The unnamed seeker of knowledge said he or she (sex was unspecified) saw a black man try to break into neighbors’ cars. The person yelled at the black man, which scared him off. Then the person called the police and posted the incident “to the (admittedly sometimes racially charged) Nextdoor app, in the hopes that my neighbors would check the locks on their cars and homes.”
Guilt immediately set in, even though his or her neighborhood has a lot of break-ins. The reason: “the tragic way things too often end between police and people of color.” No doubt the Missourian had visions of “hands up don’t shoot.”
“I feel an obligation to my family and my neighbors to report crimes. But I’d rather have my car broken into than have a person’s life ruined by my 911 call. And honestly, I don’t even know if it’s a crime to open someone’s unlocked vehicle,” the person wrote.
The writer says he or she would feel less guilty if it had been a violent crime, and blames neighbors for leaving cars unlocked. The person shuddered to think that the police call might have led to harassment of young black men who fit the criminal’s description.

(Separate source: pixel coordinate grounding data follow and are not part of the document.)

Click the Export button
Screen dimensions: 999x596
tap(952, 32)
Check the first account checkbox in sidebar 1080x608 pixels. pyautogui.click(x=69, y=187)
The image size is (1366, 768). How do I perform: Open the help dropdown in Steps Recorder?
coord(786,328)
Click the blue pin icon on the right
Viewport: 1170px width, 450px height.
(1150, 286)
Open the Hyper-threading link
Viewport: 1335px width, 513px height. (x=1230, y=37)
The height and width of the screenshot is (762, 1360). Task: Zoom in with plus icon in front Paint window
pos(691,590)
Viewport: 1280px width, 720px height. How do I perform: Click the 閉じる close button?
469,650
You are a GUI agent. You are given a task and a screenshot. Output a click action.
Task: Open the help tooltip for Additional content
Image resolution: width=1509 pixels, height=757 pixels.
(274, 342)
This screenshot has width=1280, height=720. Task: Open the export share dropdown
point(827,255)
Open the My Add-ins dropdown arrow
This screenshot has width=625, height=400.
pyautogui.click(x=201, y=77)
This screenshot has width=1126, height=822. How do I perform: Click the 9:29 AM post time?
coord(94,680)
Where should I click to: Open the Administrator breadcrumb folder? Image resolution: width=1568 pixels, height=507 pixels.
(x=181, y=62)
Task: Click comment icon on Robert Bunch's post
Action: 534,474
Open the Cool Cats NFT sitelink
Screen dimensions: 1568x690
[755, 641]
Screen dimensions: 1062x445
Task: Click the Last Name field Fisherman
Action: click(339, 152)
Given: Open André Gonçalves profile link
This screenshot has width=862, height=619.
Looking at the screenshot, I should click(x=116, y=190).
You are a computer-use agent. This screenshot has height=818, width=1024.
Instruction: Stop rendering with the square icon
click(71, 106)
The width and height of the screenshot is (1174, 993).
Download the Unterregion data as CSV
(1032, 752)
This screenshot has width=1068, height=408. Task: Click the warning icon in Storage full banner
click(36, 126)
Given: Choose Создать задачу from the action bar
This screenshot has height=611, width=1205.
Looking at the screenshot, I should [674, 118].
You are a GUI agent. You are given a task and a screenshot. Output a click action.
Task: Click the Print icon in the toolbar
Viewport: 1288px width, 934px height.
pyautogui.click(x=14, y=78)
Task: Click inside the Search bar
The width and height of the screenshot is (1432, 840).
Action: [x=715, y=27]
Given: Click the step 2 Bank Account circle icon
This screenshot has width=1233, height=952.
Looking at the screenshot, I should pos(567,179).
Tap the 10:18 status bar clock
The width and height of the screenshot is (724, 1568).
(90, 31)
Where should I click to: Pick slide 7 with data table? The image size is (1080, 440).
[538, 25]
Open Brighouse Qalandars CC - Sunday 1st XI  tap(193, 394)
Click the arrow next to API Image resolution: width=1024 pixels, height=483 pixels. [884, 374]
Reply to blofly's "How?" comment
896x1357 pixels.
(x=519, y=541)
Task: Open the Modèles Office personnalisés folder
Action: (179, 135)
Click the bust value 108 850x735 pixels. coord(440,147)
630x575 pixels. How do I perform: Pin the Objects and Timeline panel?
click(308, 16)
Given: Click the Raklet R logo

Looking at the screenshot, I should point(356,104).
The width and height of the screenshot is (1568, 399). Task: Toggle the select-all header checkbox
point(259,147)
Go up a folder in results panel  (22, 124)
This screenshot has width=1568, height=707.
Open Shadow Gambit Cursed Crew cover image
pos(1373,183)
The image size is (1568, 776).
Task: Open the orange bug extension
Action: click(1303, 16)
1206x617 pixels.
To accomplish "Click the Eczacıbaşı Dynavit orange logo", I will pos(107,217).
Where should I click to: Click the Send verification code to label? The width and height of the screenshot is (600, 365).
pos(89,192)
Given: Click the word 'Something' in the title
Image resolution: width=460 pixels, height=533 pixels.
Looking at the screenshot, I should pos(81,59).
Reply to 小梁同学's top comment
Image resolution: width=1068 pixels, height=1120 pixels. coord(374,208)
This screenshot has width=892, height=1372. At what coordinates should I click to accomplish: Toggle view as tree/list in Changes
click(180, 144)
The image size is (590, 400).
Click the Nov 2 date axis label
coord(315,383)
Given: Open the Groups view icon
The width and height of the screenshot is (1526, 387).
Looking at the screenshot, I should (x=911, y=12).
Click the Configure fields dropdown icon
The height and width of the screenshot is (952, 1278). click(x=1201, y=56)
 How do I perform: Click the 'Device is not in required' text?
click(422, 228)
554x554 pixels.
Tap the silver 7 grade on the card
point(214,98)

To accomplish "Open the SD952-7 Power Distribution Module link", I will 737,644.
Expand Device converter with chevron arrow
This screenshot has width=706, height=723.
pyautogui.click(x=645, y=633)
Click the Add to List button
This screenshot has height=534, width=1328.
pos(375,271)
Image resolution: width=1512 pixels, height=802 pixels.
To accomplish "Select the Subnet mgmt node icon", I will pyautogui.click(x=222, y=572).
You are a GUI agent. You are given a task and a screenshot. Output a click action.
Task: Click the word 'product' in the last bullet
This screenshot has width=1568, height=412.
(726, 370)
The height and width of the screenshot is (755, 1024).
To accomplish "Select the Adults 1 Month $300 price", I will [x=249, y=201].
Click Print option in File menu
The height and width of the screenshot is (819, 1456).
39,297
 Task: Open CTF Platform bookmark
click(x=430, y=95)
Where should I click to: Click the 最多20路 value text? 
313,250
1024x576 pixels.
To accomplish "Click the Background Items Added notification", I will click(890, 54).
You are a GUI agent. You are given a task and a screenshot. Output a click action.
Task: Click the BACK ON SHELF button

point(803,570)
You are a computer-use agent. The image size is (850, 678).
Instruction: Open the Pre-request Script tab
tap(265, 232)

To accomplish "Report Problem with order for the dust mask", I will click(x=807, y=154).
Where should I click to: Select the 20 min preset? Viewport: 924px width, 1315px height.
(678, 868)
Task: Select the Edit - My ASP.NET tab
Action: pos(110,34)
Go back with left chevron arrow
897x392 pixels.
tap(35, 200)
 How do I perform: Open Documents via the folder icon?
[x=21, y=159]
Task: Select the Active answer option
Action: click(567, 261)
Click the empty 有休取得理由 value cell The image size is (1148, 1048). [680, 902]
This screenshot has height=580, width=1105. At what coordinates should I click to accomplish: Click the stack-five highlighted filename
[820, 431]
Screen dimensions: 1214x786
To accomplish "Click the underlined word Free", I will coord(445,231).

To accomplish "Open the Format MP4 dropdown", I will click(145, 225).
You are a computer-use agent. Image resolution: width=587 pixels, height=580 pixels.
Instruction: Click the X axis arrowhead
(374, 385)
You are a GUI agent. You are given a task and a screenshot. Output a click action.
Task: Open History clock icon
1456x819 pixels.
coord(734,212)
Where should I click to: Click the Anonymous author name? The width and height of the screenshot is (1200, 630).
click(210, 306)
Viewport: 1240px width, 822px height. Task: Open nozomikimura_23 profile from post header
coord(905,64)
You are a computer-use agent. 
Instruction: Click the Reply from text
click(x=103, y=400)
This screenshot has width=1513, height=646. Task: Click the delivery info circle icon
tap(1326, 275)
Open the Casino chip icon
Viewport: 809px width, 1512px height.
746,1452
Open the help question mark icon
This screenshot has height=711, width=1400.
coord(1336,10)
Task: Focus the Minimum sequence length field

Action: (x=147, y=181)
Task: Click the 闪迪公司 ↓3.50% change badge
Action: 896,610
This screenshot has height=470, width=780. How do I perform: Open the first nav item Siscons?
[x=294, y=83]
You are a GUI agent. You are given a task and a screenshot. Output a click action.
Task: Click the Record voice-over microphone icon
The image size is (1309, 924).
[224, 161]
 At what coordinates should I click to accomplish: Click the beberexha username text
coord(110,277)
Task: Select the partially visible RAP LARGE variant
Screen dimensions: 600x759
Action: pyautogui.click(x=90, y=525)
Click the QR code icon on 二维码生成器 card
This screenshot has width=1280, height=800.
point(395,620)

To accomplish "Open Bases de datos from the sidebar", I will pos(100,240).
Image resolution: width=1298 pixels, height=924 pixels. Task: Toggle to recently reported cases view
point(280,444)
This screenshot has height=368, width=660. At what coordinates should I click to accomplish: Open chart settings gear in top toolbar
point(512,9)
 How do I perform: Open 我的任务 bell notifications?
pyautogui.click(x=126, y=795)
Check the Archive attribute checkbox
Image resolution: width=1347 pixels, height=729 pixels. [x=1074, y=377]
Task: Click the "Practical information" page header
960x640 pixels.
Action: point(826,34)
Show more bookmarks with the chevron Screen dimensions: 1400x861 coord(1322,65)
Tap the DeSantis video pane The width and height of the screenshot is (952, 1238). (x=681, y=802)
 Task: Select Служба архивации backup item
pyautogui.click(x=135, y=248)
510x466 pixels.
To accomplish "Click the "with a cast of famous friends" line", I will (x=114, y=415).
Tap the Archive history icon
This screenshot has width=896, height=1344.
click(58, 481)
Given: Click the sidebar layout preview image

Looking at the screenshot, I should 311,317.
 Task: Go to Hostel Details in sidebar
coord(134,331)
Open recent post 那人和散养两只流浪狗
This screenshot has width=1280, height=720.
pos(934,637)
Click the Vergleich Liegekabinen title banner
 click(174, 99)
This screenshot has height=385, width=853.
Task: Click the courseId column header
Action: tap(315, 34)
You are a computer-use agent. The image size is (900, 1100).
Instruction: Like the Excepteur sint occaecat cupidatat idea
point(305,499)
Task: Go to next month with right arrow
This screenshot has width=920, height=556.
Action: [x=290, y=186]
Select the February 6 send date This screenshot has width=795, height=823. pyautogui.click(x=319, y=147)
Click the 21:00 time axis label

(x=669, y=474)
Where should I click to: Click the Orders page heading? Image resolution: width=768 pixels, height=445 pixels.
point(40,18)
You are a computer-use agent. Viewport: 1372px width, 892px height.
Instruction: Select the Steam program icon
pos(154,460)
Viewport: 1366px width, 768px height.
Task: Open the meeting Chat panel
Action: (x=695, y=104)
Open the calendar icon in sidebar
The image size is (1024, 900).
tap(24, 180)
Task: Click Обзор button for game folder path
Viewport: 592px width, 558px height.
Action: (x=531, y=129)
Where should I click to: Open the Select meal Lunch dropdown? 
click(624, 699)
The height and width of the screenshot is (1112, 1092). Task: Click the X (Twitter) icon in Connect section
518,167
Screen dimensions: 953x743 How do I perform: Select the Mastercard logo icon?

“Did I do the right thing by calling the police?” the person pleads. “Or am I bordering here on behaving like BBQ Becky — the white woman in California who called the police on a group of black people having a barbecue?”
British-Ghanaian philosopher Kwame Anthony Appiah answered the question in his column, which is called “The Ethicist.” Mr. Appiah said the person did the right thing, but had reason to be worried.
“Your hesitance about involving law enforcement points to a larger crisis of trust, one undergirded by worrying racial disparities throughout the criminal-justice system,” he wrote. “The best response . . . is to get involved in campaigns to reform policing and prosecution.”
The writer may be forgiven for thinking it’s wrong to call the cops on a black criminal. SJWs on social media like to ruin whites who call 911. BBQ Becky was a white California women who called cops on black men who were grilling meat in a park — in violation of local regulations. The video went viral and the woman was brutally shamed.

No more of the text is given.